Nimbus Fish Hatchery
Nimbus Fish Hatchery ponds
With the powerful swish of its tail, a brightly colored salmon jumps more than 20 steps - one at a time - to the top of the Nimbus Fish Hatchery ladder as the annual migration takes place each fall. Each November, families enjoy visiting the hatchery to witness this event which is a vital component to the survival of salmon and steelhead in the lower American River.
Since 1958, the Nimbus Fish Hatchery has been successfully providing mitigation for the loss of natural fish habitat in conjunction with the US fish and Wildlife Service, the California Department of Fish and Game and the US Bureau of Reclamation.
Once they make their way up the fish ladder, the fish are sorted and spawned on a table. An average salmon female has more than 5,000 eggs. The eggs are housed in the spawning building and the fish are raised until they are about 4 to 6 inches long. They are then released into the Sacramento River-San Joaquin Estuary. Steelhead are also raised at the hatchery and later released in the Sacramento River near Rio Vista.
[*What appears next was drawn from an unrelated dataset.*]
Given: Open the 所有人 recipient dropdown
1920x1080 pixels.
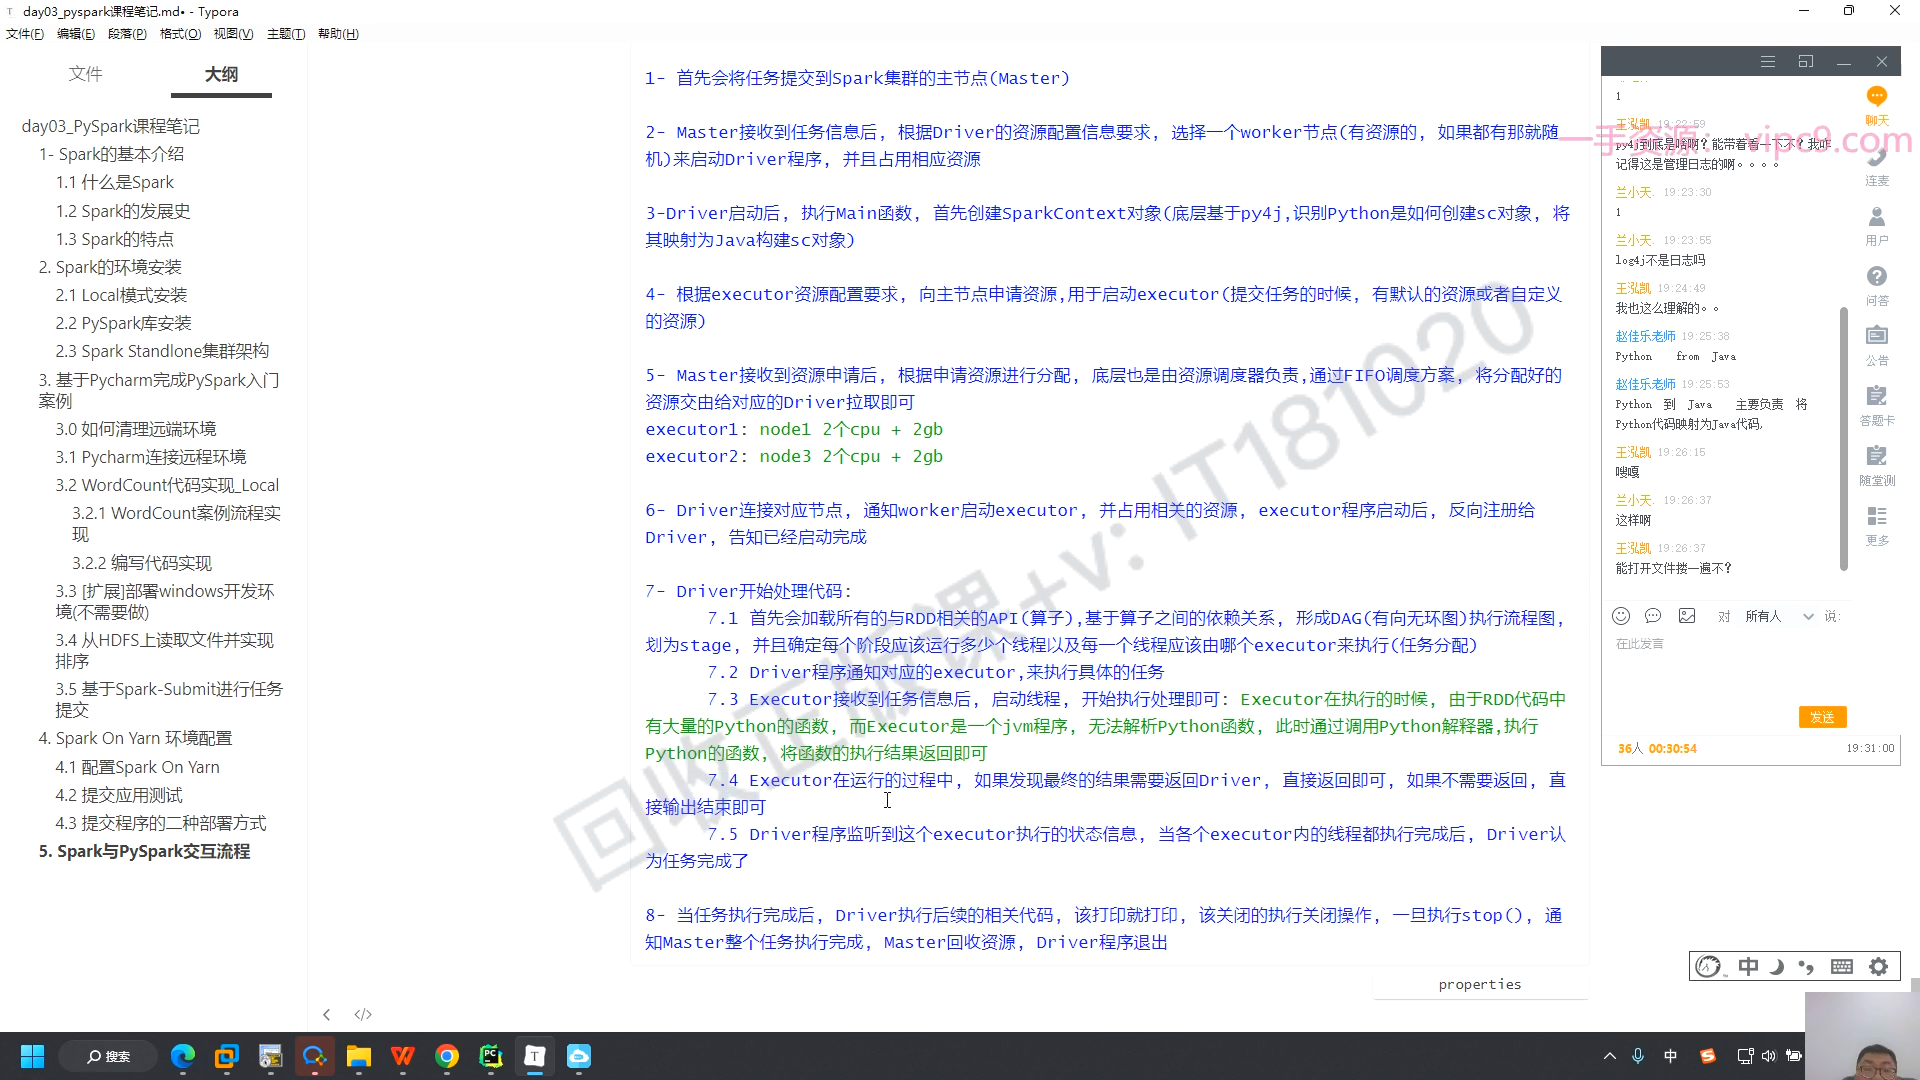Looking at the screenshot, I should [x=1779, y=616].
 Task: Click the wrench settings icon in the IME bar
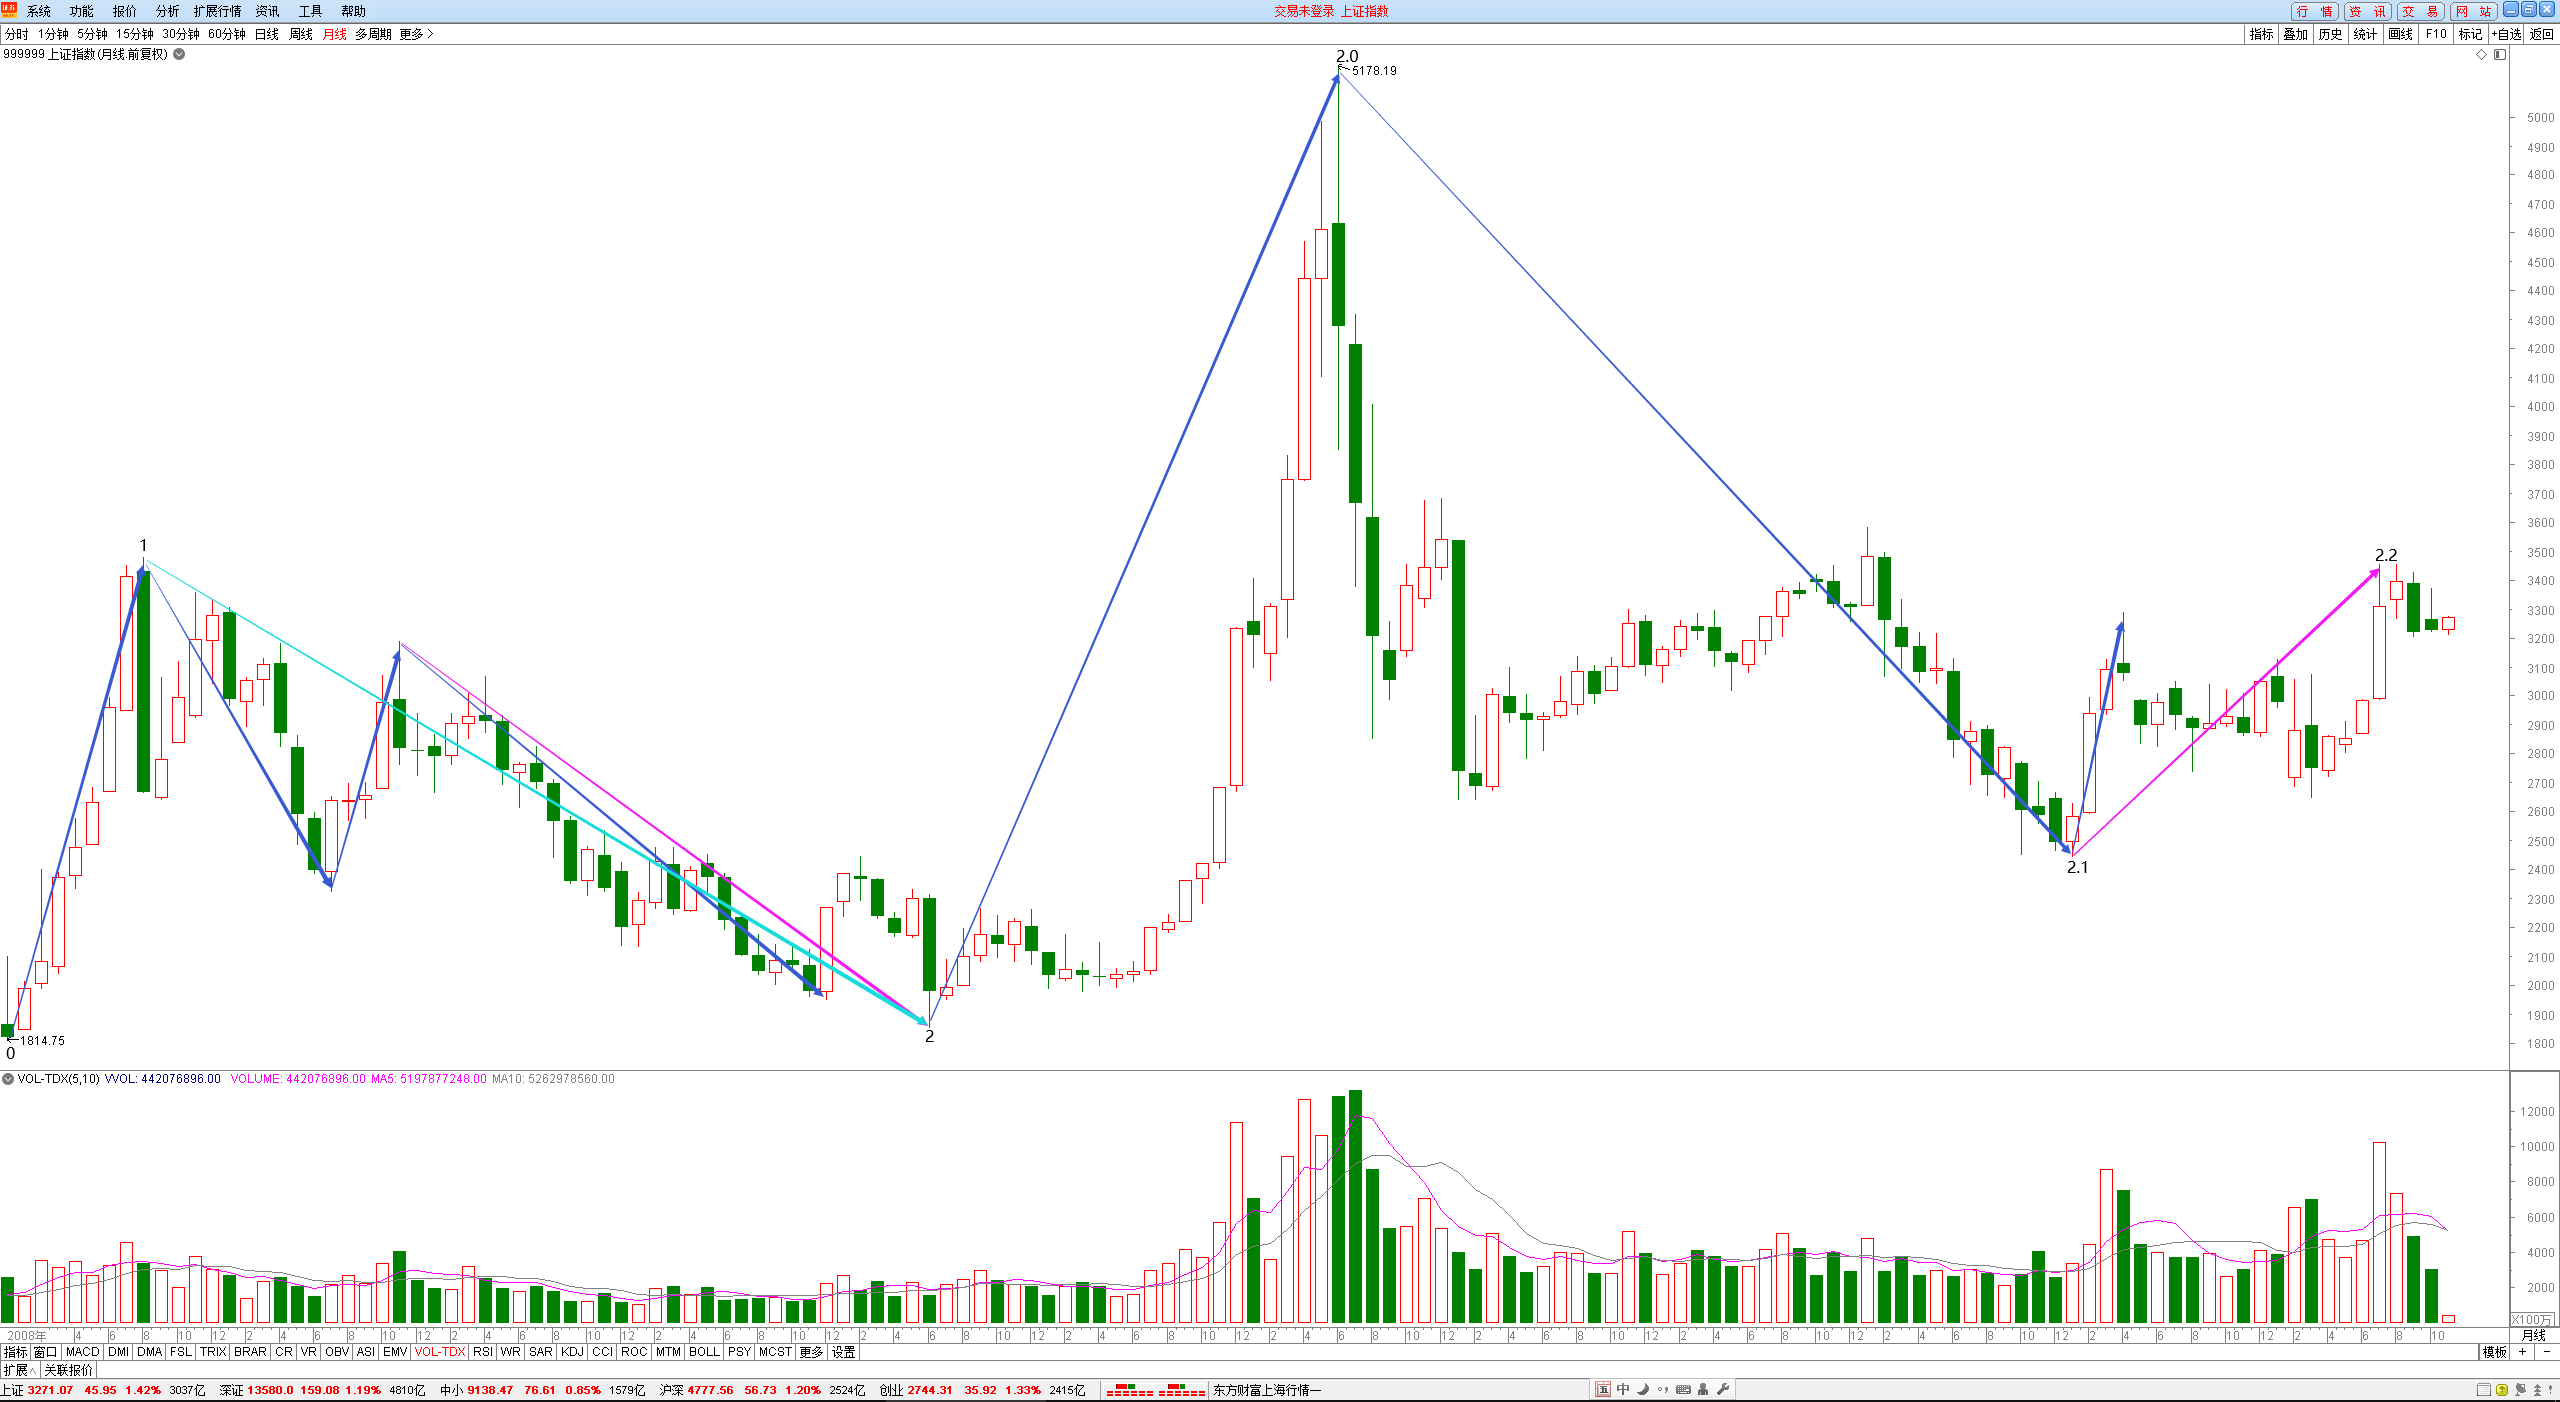point(1723,1389)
Although the fish ladder is quiet during other times of the year, there are hands-on activities for families all year long as they can feed the fish in the various ‘nursery” tanks as they tour the center. Children can follow the growth of the fish from egg to fingerling. In mid-October, the hatchery hosts the annual American River Salmon Festival which offers music, art, food, and recreation with an emphasis on providing education on the life of the Pacific Salmon.
The Visitor Center is open everyday from 10 a.m. to 3 p.m. and offers displays and tours. It is located at Hazel Avenue in Rancho Cordova, just off Highway 50. It is also an easy stop from the American River Bike Trail which runs adjacent to the hatchery. So, jump off the bike and enjoy the salmon experience.